Work to be completed >> Each line in the entries below that holds the word "Acessórios" belongs in the answer.

Given entries >>
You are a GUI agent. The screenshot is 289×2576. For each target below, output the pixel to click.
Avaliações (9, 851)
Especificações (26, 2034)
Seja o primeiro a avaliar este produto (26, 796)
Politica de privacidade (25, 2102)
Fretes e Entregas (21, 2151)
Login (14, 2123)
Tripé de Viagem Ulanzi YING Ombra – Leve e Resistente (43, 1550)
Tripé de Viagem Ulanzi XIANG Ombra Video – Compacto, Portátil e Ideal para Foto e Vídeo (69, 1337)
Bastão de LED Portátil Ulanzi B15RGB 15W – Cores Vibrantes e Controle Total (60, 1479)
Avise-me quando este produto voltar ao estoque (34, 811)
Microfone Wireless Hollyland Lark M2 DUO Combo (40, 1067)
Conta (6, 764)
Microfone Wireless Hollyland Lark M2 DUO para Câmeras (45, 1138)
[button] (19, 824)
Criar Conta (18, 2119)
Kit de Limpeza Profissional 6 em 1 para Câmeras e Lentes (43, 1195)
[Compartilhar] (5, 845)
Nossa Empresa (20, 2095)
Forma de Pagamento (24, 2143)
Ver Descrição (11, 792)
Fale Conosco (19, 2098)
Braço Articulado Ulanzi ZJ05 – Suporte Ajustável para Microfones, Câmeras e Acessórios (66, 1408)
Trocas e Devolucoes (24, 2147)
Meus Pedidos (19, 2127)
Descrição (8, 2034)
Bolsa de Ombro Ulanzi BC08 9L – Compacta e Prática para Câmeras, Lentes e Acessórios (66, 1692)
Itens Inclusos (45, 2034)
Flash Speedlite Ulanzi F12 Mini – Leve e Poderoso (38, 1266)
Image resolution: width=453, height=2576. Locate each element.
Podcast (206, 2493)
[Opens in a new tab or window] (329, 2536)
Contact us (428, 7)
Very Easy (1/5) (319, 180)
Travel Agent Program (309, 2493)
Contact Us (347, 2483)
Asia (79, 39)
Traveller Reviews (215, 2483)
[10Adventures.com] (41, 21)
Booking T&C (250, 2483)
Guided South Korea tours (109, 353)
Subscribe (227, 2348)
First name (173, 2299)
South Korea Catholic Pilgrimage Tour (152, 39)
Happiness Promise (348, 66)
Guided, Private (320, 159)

Result of this exercise >>
Braço Articulado Ulanzi ZJ05 – Suporte Ajustável para Microfones, Câmeras e Acessórios (66, 1408)
Bolsa de Ombro Ulanzi BC08 9L – Compacta e Prática para Câmeras, Lentes e Acessórios (66, 1692)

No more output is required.